» Trecho de origem
((
Assim como a indústria cultural de tempos em tempos revive Che em filmes e livros, a imprensa com frequência recorre à sua figura. Como a capa do jornal esportivo italiano Gazzetta Dello Sport de 29 de abril do ano passado, que fez uma montagem com o rosto do treinador argentino Diego Simeone e o Che fotografado por Korda, sob o título Comandante Simeone (para retratar um modelo de jogo austero e combativo). É um exemplo que Juan Domingues usa para explicar uma das quatro variáveis que alimentam o mito: o consumo.
_ A primeira é a foto (de Korda), pois há sempre uma imagem que reverbera o mito. Outra é o consumo, pois as pessoas consomem Che. A terceira é a ideologia. O muro de Berlim caiu, o Leste Europeu não existe mais, o socialismo não se consolidou, mas o pensamento ainda está vivo. No DCE, na marcha do MST... são lutas de resistência que se utilizam e se apropriam do mito. E a quarta variável é a mídia, que fala nele o tempo todo. Todas elas se retroalimentam.
))
» Material fornecido
((
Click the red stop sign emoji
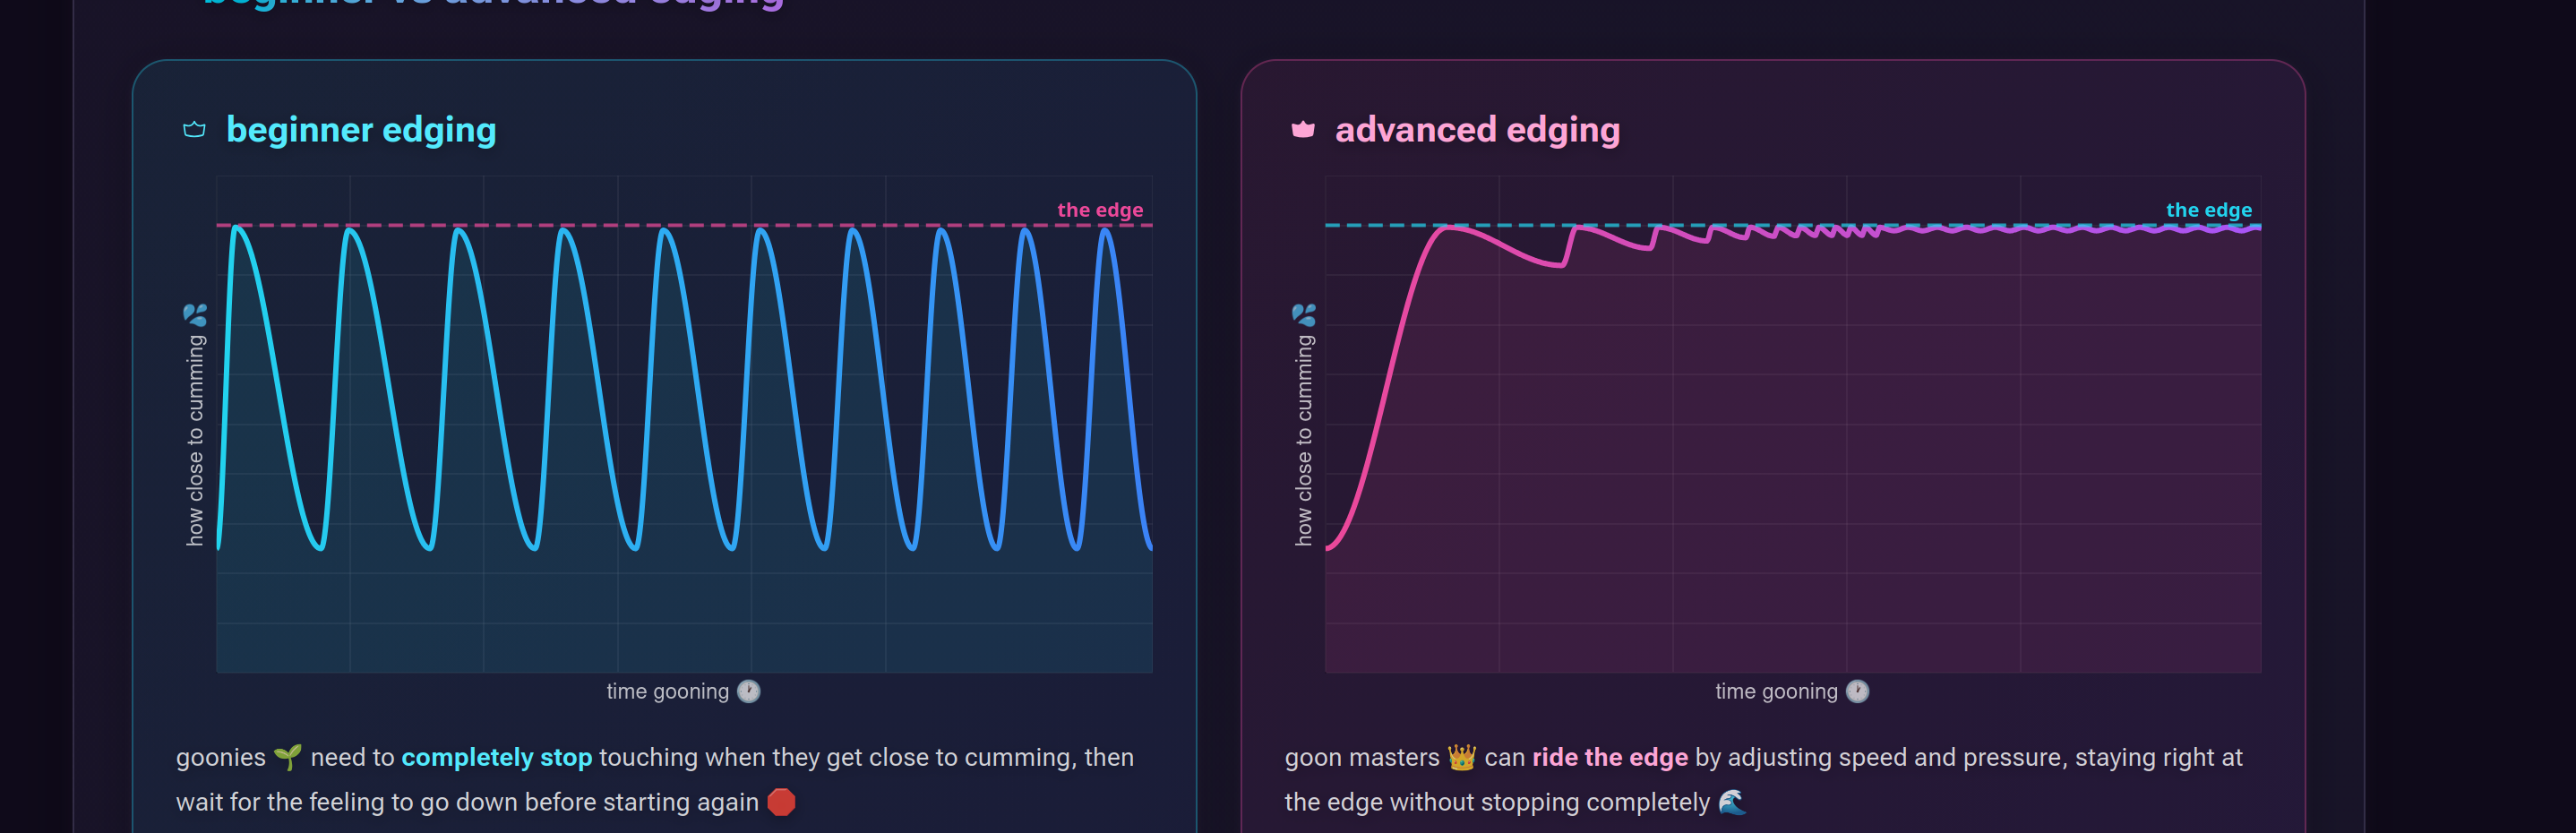The image size is (2576, 833). (x=781, y=802)
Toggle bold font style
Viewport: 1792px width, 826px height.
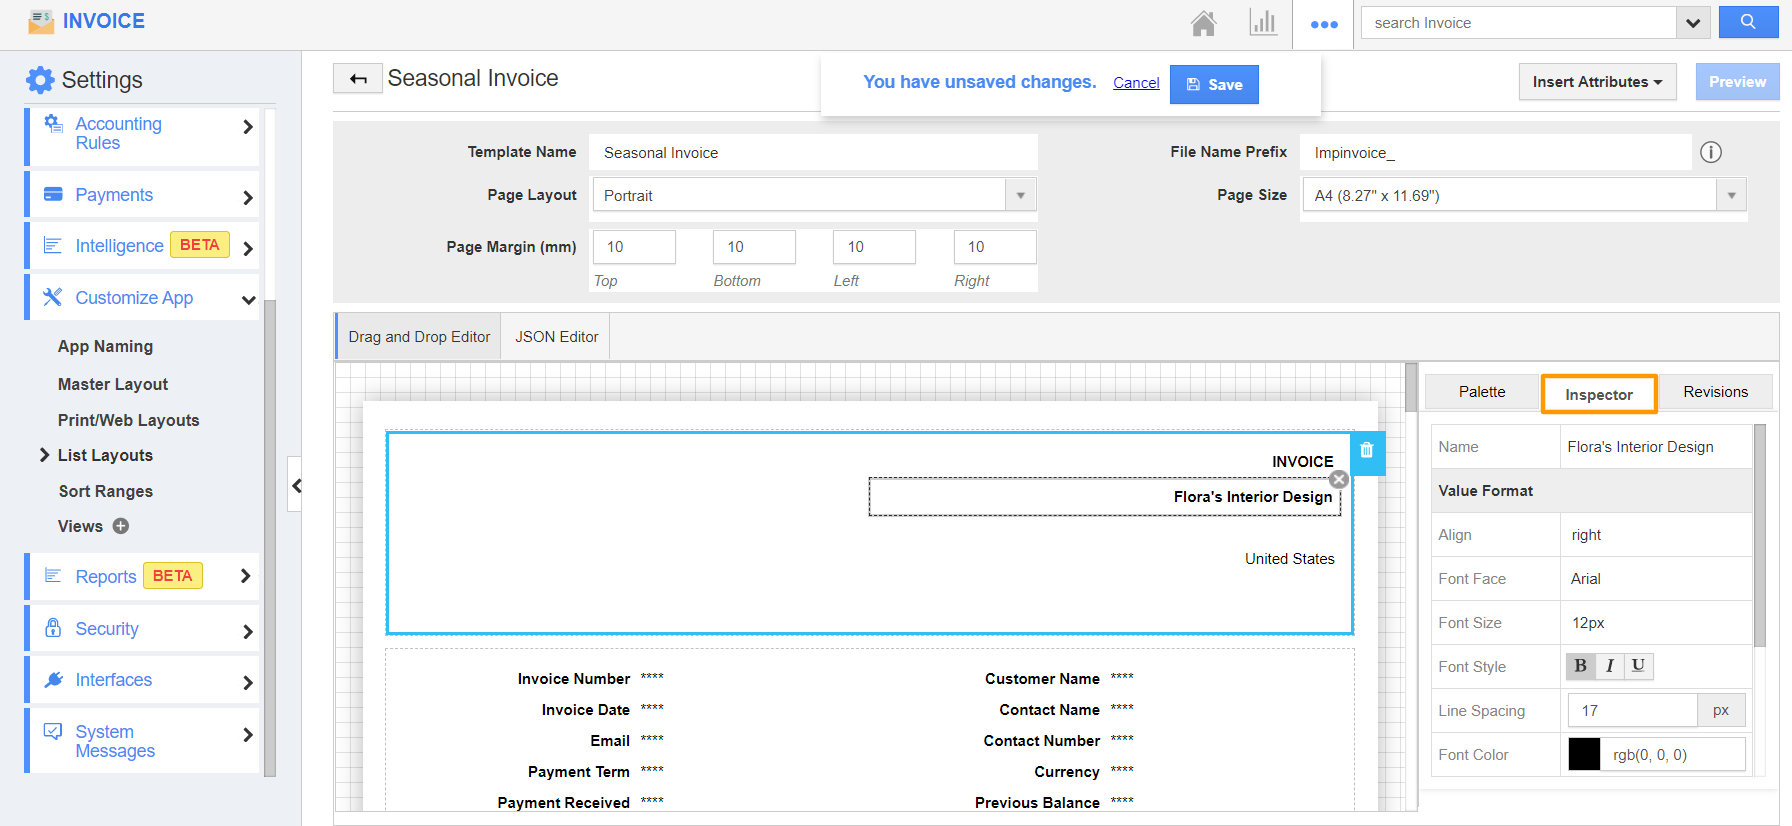pos(1580,666)
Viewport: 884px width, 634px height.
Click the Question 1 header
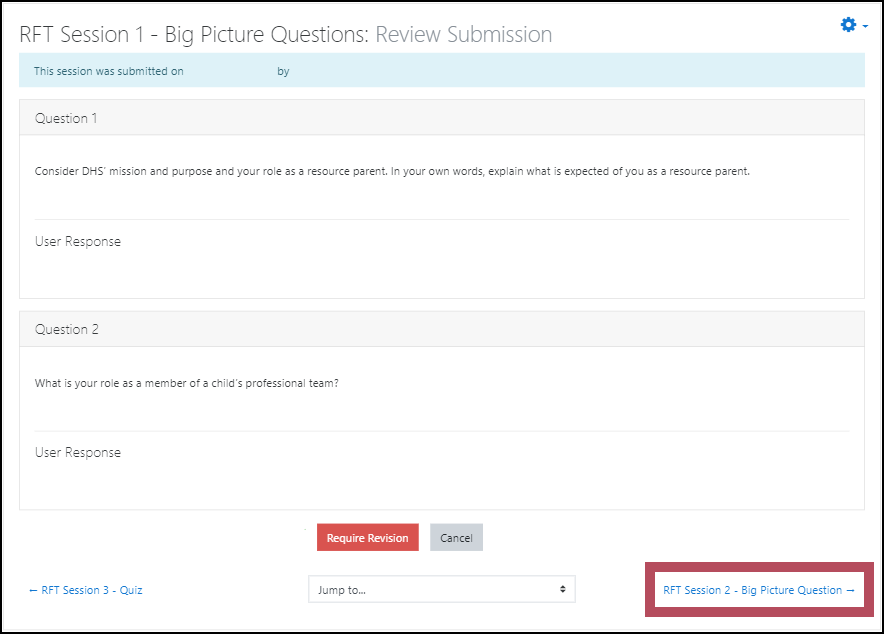pos(441,118)
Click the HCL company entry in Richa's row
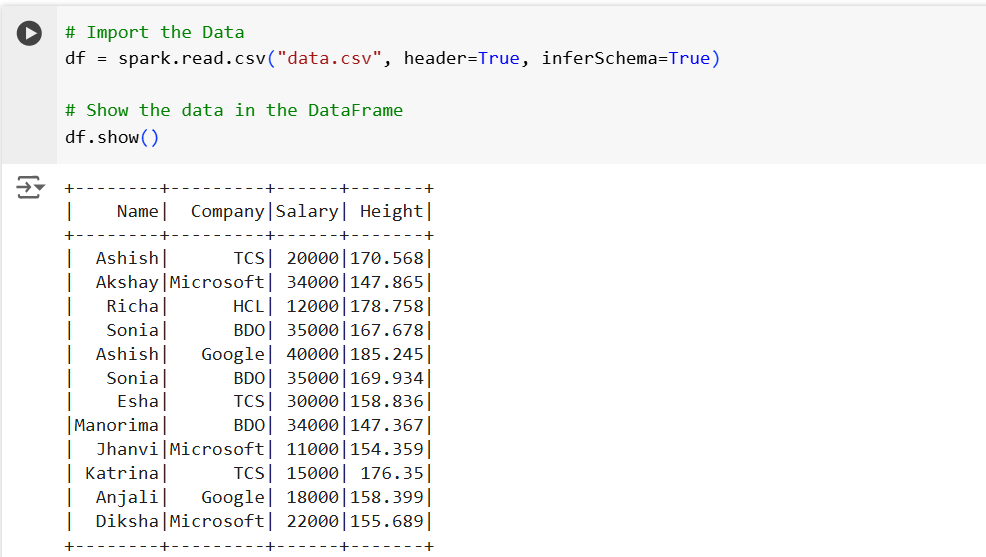The height and width of the screenshot is (557, 986). (248, 306)
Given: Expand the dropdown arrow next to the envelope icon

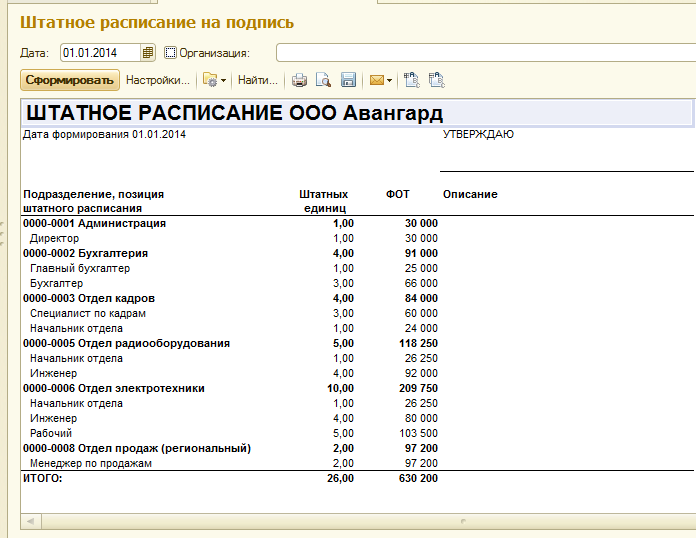Looking at the screenshot, I should pyautogui.click(x=390, y=80).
))
» Instruções da tarefa
Retome o trecho sobre o mito de Che a partir do ponto em que ele termina. O material é independente do trecho sobre o mito de Che.

» Resposta do exercício
Importância e contexto
Cientista político e professor de Relações Internacionais da Unisinos, Bruno Lima Rocha posiciona Che ao lado de heróis libertadores como Bolívar, San Martin e Artigas, sendo o principal representante da utopia da esquerda pós-guerra.
— Guevara trazia consigo elementos fundantes de nossas culturas e países, como o desapego material, a dedicação sobre-humana a uma causa justa, a abnegação do próprio corpo — como pode um gesto físico de um asmático? — e um sistema de crenças inquebrantável. Neste sentido, atingiu uma categoria "ecumênica" para as esquerdas, marxistas ou libertárias. Passado meio século, Che é mais um exemplo de conduta política virtuosa do que acerto estratégico. Estava certo ao se contrapor ao imperialismo e isso também tem validade hoje em dia. O seu martírio na Bolívia faz parte de uma experiência política que transcende o momento e passa uma ideia de eternidade — pontua.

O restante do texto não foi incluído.